Wild Swims: Stories
Dorthe Nors’ Wild Swims is a collection of 14 short stories written tightly and tensely, with most under a thousand words.
They begin mundanely, with lean, thrifty sentences. No repetition. Not much waste, as in the opening tale, titled “In a Deer Stand.” (Not “A Deer Stand” or “The Deer Stand” or “In the Deer Stand.” No. It’s “In a Deer Stand,” so we’ll know this is not about the darn deer stand. Not at all.)
And so it begins.
“It’s a question of time. Sooner or later, somebody will show up. Even dirt tracks like these can’t stay deserted forever. The farm he passed when he entered the area must be inhabited. The people who live there must go for walks sometimes. And the deer stand is probably the farmer’s, and it’s just a question of time before it starts raining. The vegetation on the ground is dry. Some twiggy bushes, some heather too. To the right, a thicket; to the left, the start of a tree plantation. The dirt road must go in there for a reason, so someone comes here now and then.”
Scene set, the fun will soon begin, in this case, with clues for tension, details to pull you into the tale and make you care.
“Take him, for instance, he came this way. Just yesterday, even if it feels longer. The circumstances make it feel longer. It’s likely that his ankle’s broken, though it’s also possible that it’s just a sprain. The pain isn’t constant. There is some swelling.”
And then, a shift, darker and Danishly so, just in case, just before you decide there’s nothing to see here and move on.
“Now he sits here and he has no phone. She must be in pieces back home. He can imagine it. Walking around with his phone in her hand, out in the utility room. She’s standing there with it in her hand. She curses him for not taking it. He supposes the police will be involved soon. Maybe they already have been for some time now. It’s probably been on the local radio; that he’s 47, that he drives a BMW, that he left home in a depressed state.”
You feel it, right? Your reader’s alert flag popping up to suggest there is no easy reason for “he” to be in a deer stand with no phone? That he didn’t just get lost on his way to the store?
“He can’t bear the thought of them saying those last words. She just wasn’t supposed to win every battle.”
And now, of course, you must find out, everything. Especially all about this woman who is always winning . . . what exactly? This woman who might live the rest of her life blaming herself for something terrible and it is why you need to know. Was he right? Was she the terrible person? Was she really always “winning?”
That is how Nors does it. Meaning and moments expertly burrowed under sentences so clean you thought they were transparent, until meaning is conveyed from under them and you are surprised, moved, lifted.
Nors is, of course, an experienced storyteller, a finalist for the Man Booker International Prize, author of several novels, novellas, story collections.
But it is not enough to be a great writer. Because everyone wants to read a great writer, but everyone who wants to read a great writer will not necessarily speak the language of most great writing. And so, if you want to write lean while making global readers feel your stories, great writing will not be enough if you don’t have a great translator.
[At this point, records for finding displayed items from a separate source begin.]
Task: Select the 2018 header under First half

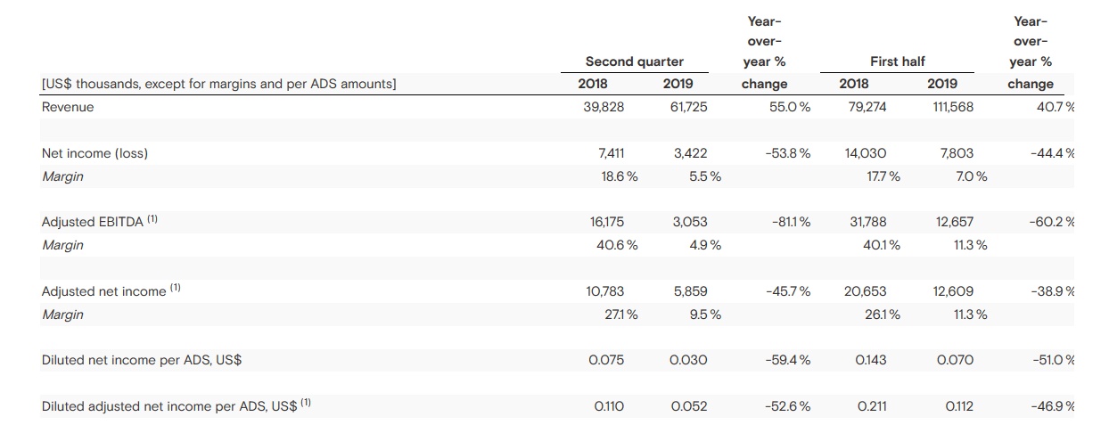Action: click(x=854, y=84)
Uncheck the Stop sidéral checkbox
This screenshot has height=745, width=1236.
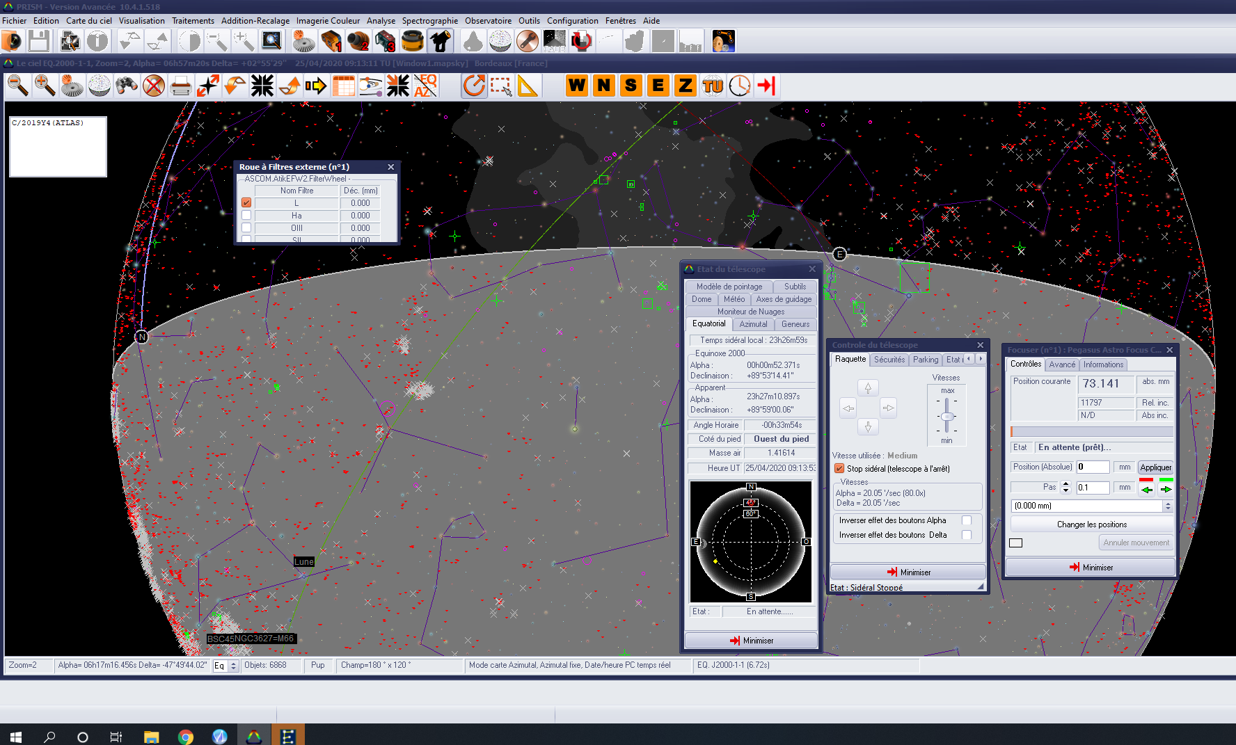coord(839,469)
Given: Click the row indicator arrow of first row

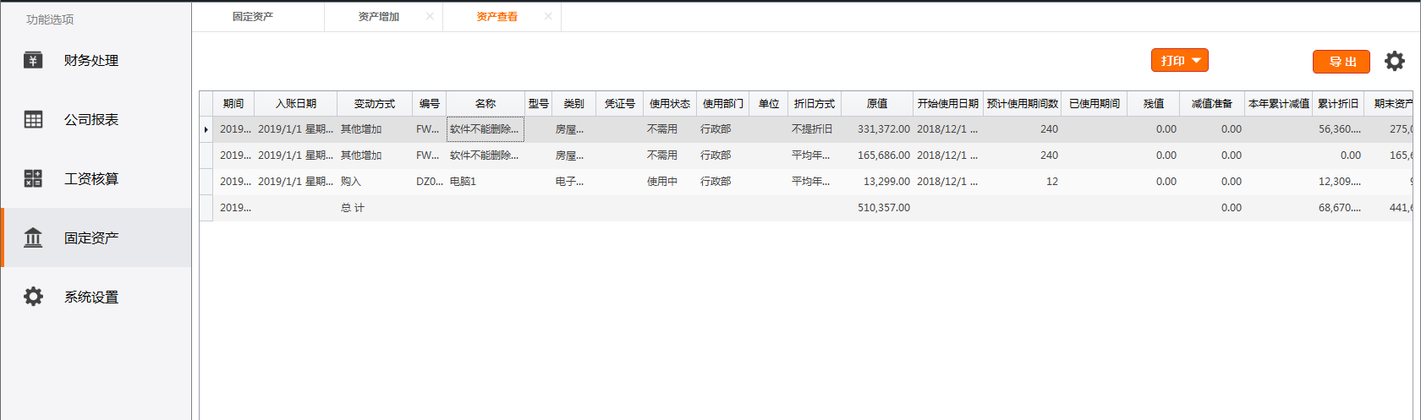Looking at the screenshot, I should point(206,129).
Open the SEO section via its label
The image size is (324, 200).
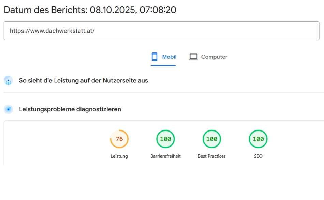(x=258, y=156)
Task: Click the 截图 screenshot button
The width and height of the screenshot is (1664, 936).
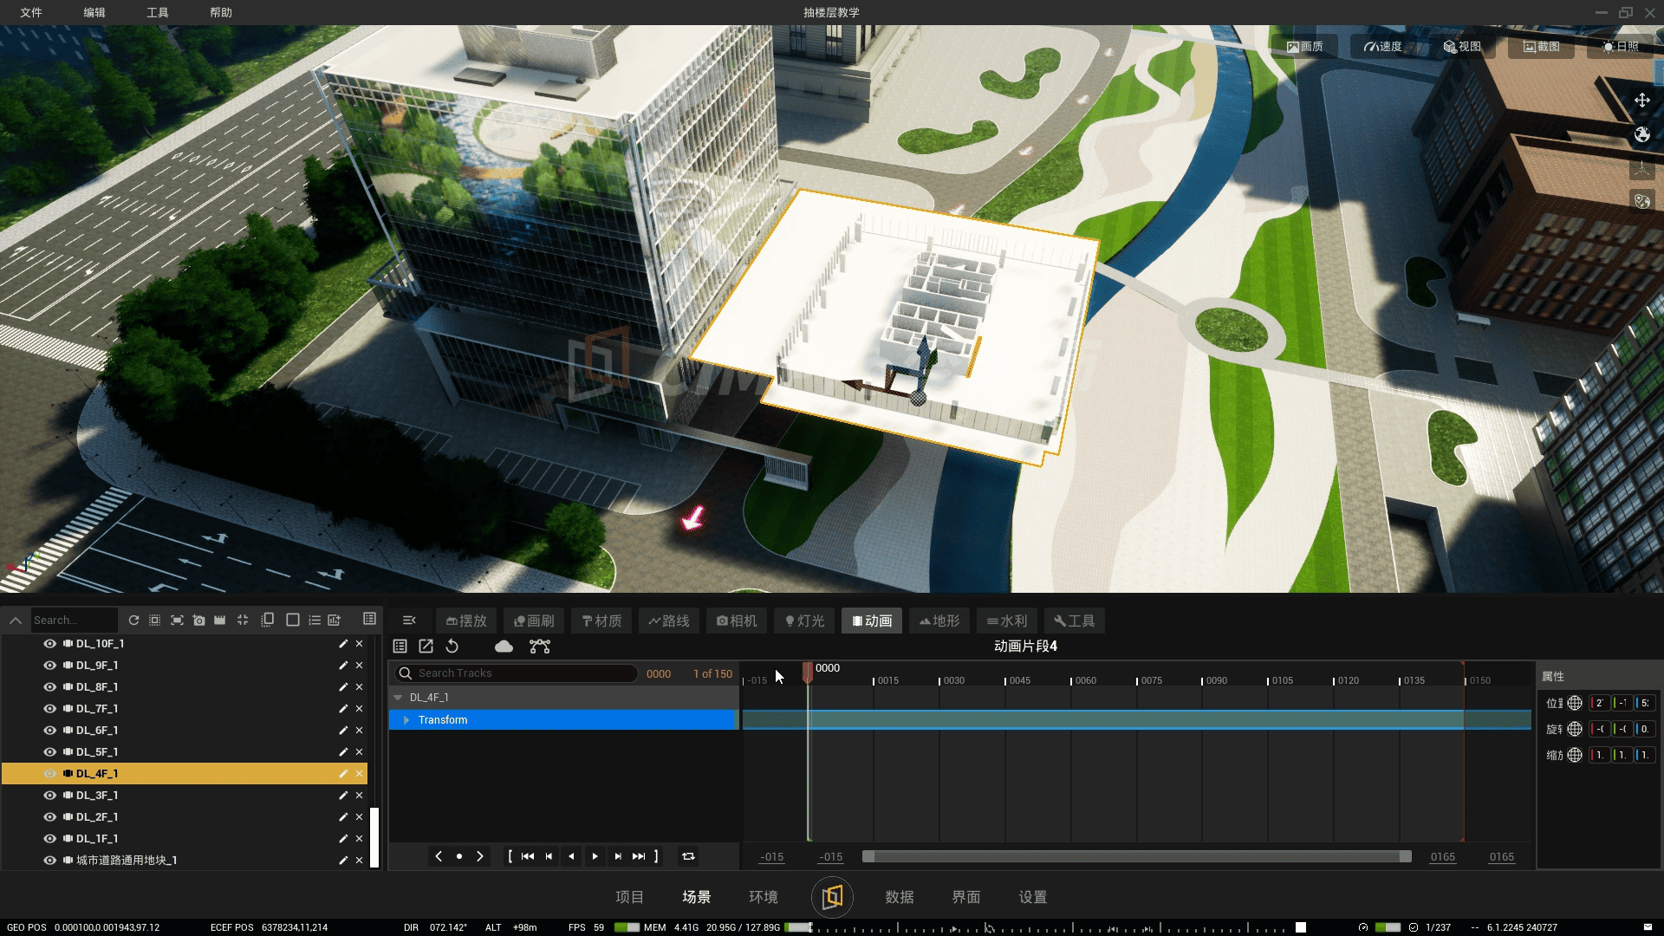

Enter Misha Hoekstra, who succeeds here at translating the (classical overture?) soundtrack of Wild Swims. Thanks to her, its melody remains true and travels and captures and satisfies and maintains the elegance of Nors’ previous work.
Take the title story, for instance:
“I walked slowly around the fort, looking at the flowers and the water in the moat. It has its own geography, the water, and certain places were choked with duckweed.”
Choked with duckweed.
Or the devastating, “On Narrow Paved Paths.”
“There was smoking in the yard, and here Alice explained to the circle what had happened in Einar’s last days, and what they should remember to be thankful for: that it went quickly, that he’d been free of pain, that the cat had found a new home. Then each of them departed, ready to face their everyday cares once more, and around eleven on that first evening of Einar’s everlasting life, Alice plopped down in front of the window by her kitchen table and felt empty inside. A small wren bobbed in the yew beneath the windowsill, and Alice felt as if she were hungry. But no snacking now, she told herself, and then she took out her notebook, wrote Einar buried, the cat put down, good one can be of assistance, and turned out the light.”
It’s how these stories fish us, pull us out of sweet water, sometimes gasping for air. Read together, they are addictive, especially now when we are so hungry for travel and they offer to take us through Copenhagen, Los Angeles, London, even the Minneapolis that serves as the site of a story.
And yes, the characters in Wild Swims appear flawed at first, because they are. But very soon, they reveal themselves to also be just people in pain, or beyond it, and we have a sense that these stories tell of the precise moment in which they realized something important, the moment in which the meaning of whatever is everything to them became clear, and a decision about nothing less urgent than the question of whether to live life, and if so, how to live life, was taken.